[What you need to do]: Within the listing that follows, how many lines contain the word "Amministrazione"? Only the number is wanted.

[Recorded data]:
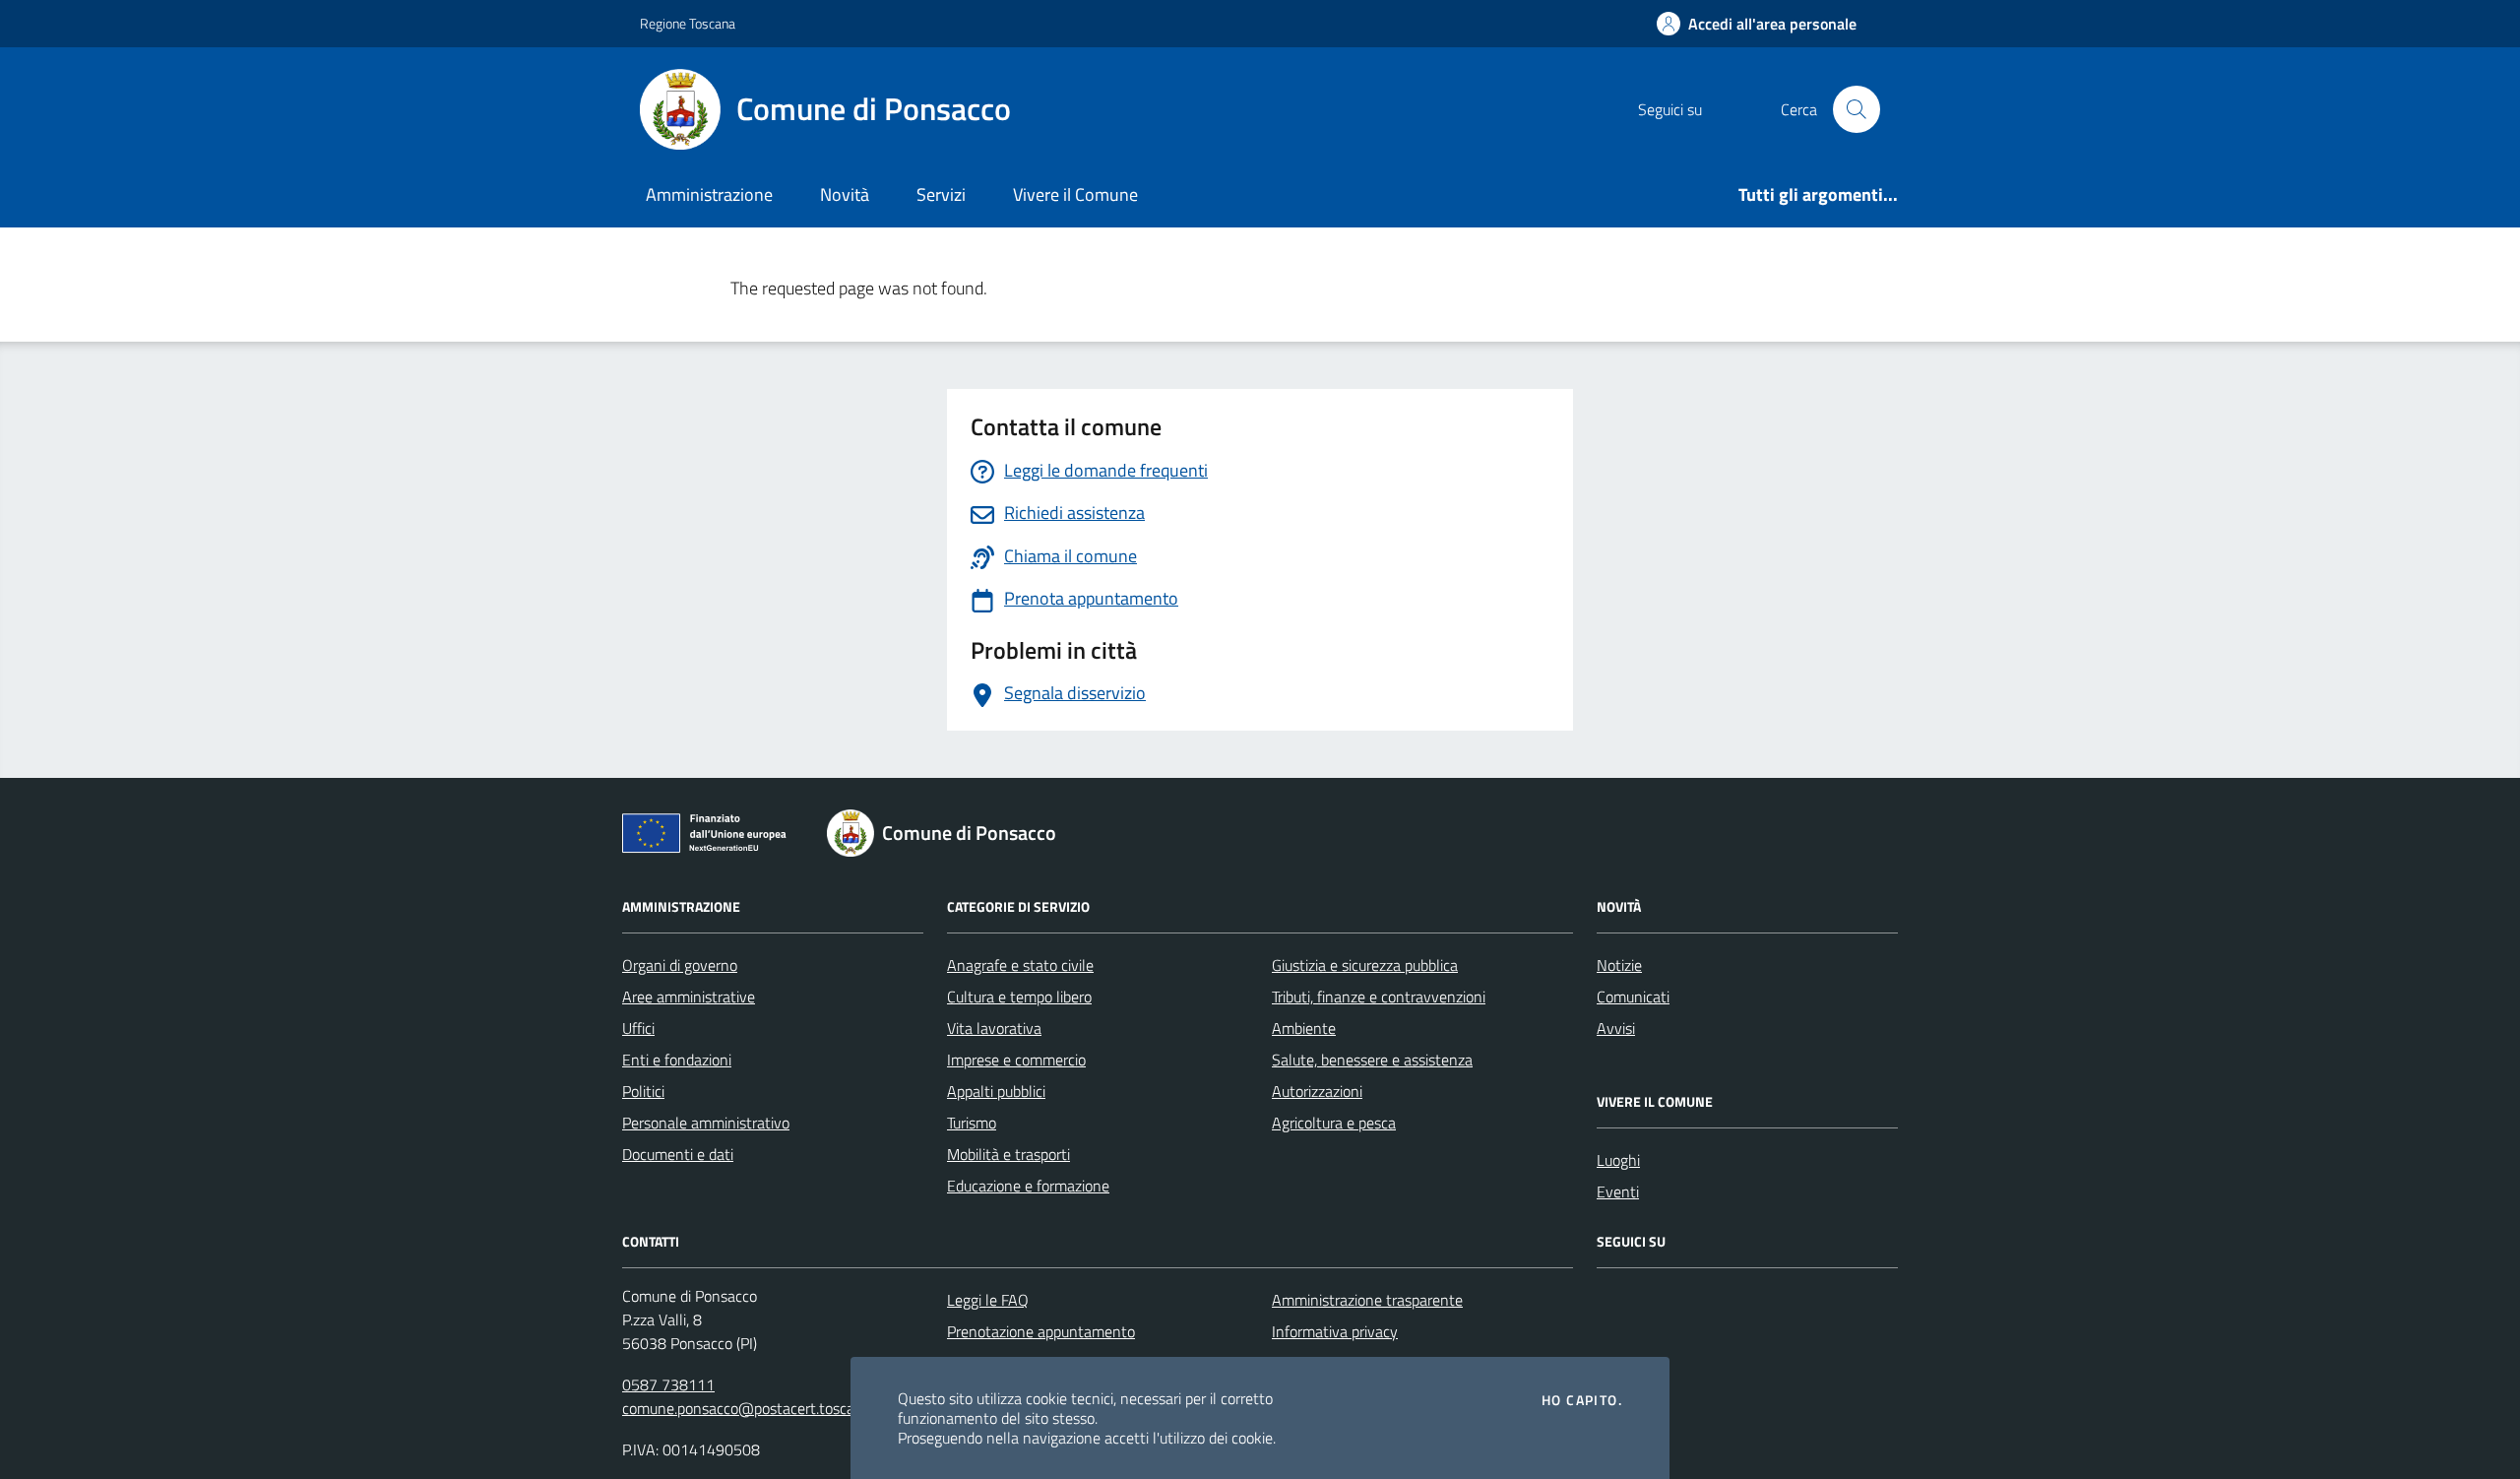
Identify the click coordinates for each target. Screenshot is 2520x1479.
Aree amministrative (688, 996)
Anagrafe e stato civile (1020, 965)
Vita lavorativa (994, 1028)
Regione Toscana (687, 23)
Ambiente (1304, 1028)
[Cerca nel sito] (1856, 109)
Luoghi (1618, 1160)
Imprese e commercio (1016, 1059)
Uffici (638, 1028)
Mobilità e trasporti (1008, 1154)
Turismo (971, 1122)
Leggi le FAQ (988, 1300)
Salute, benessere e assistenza (1372, 1059)
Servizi (941, 194)
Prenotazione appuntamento (1041, 1331)
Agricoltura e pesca (1334, 1122)
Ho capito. (1582, 1400)
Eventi (1618, 1191)
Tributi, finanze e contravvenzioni (1378, 996)
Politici (643, 1091)
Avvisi (1616, 1028)
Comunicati (1633, 996)
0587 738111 (668, 1384)
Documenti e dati (677, 1154)
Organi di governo (679, 965)
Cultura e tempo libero (1019, 996)
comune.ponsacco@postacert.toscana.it (752, 1408)
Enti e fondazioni (676, 1059)
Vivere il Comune (1075, 194)
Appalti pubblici (996, 1091)
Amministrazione (709, 194)
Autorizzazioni (1317, 1091)
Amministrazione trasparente (1367, 1300)
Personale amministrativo (705, 1122)
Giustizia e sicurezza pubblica (1365, 965)
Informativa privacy (1335, 1331)
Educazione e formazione (1028, 1185)
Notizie (1619, 965)
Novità (844, 194)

[Solution to this exercise]: 2